Al margen de las guerras de Irak y Siria, donde los intereses geoestratégicos de las grandes potencias propiciaron el desastre, el arco que rodea la UE por el sur es un ecosistema social complejo, al que una política europea responsable debería acercarse para entender su propia complejidad social. La singularidad de Melilla, enclave español en el norte de África, ofrece un inmejorable campo de observación y experimentación. Trataré de hacerme cargo de esta complejidad a través de una anécdota:

Entramos en una peluquería de la zona del zoco melillense (debidamente asimilado como rastro) regentada por dos chicos musulmanes. Mientras esperamos nuestro turno, en la radio se suceden repetitivas e ininteligibles canciones en árabe y  los últimos éxitos de rap francés. Delante de mí, en la pared del espejo, cuelga en la parte superior un póster en blanco y negro de Abd el-Krim, líder de la resistencia anticolonial rifeña contra la ocupación francesa y española. A la derecha, en la televisión que cae del techo, el programa de citas Mujeres y hombres y viceversa atrae todas las miradas.

La actual gestión fronteriza de la UE es el resultado de la evolución del proyecto de integración comunitario hacia un dispositivo de seguridad. Dicho de otra manera, el dispositivo de seguridad es -por seguir en términos foucaultianos- el brazo armado de la nueva gubernamentalidad de la Unión, lo que conlleva, a nivel social, un fuerte repliegue identitario. Esto es más fácil de entender, por visible y descarnado, a medida que nos acercamos a la frontera. Allí, la política de seguridad funciona como un gigantesco mecanismo de clasificación, poniendo, literalmente, a cada uno en su sitio. Allí, nuestro amigo el peluquero -mestizo, políglota, pura intersección- es empujado a la cárcel de una identidad incontestable, unívoca, o como dice Amin Maalouf, asesina.

Material proporcionado>
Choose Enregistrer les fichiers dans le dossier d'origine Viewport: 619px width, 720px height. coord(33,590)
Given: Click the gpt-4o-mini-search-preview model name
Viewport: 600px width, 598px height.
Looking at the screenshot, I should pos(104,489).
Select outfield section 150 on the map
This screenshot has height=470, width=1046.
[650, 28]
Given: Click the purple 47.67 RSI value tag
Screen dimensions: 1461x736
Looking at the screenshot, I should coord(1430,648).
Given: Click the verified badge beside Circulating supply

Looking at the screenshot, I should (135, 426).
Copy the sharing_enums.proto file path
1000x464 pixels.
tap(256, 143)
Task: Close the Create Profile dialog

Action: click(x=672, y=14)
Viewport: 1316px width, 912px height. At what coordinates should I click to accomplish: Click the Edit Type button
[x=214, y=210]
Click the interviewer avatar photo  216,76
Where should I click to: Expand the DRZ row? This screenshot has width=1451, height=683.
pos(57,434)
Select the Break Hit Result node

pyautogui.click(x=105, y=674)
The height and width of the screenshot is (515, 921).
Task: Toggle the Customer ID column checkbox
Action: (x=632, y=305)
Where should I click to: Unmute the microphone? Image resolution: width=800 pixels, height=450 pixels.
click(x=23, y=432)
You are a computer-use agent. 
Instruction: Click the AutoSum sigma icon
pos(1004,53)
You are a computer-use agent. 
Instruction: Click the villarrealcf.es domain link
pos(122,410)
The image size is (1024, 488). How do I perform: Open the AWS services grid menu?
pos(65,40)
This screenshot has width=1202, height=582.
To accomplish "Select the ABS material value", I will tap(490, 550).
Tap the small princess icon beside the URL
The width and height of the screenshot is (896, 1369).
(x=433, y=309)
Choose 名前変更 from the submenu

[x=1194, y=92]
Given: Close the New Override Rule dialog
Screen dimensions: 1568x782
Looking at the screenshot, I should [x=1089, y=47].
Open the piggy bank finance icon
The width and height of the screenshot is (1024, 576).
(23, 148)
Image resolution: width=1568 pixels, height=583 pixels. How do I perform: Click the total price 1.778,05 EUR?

Serie de ejercicios>
a) Actualiza el pasaje del texto sobre Melilla que va entre "La actual gestión" y "Amin Maalouf, asesina.", ambos incluidos, sustituyendo "dispositivo de seguridad" por "mecanismo de control".
b) Por favor, prosigue el texto sobre Melilla a partir de su última frase.

Resultados esperados>
a)
La actual gestión fronteriza de la UE es el resultado de la evolución del proyecto de integración comunitario hacia un mecanismo de control. Dicho de otra manera, el mecanismo de control es -por seguir en términos foucaultianos- el brazo armado de la nueva gubernamentalidad de la Unión, lo que conlleva, a nivel social, un fuerte repliegue identitario. Esto es más fácil de entender, por visible y descarnado, a medida que nos acercamos a la frontera. Allí, la política de seguridad funciona como un gigantesco mecanismo de clasificación, poniendo, literalmente, a cada uno en su sitio. Allí, nuestro amigo el peluquero -mestizo, políglota, pura intersección- es empujado a la cárcel de una identidad incontestable, unívoca, o como dice Amin Maalouf, asesina.

b)
Esta tensión se palpa en la frontera. Pero, recordemos, hoy todos somos ya frontera. Y la gestión fronteriza se encuentra en manos del paradigma securitario. Lo vemos claro después de cada atentado. Cada estado de emergencia declarado por las autoridades implica la puesta en marcha de un nuevo paquete regulatorio en pos de la seguridad. La reglamentación de la excepción ocupa el espacio del Derecho -del Estado de Derecho-, colocando al ciudadano, paradójicamente, en una situación de mayor vulnerabilidad. La sucesión de atentados (París, Londres, Niza, Berlín, Barcelona...) actualiza la amenaza, dando verosimilitud a la normalización de la excepción, contribuyendo, por ende, a la necesidad de más seguridad. El dispositivo regulatorio penetra socialmente empequeñeciendo la ciudadanía, activando identidades latentes, o construyéndolas de la nada, mediante un sistema de clasificación que otorga un "padre biológico" a los sujetos sin ciudadanía. De ahí a la radicalización hay solo un paso. De ahí al atentado, un salto mortal.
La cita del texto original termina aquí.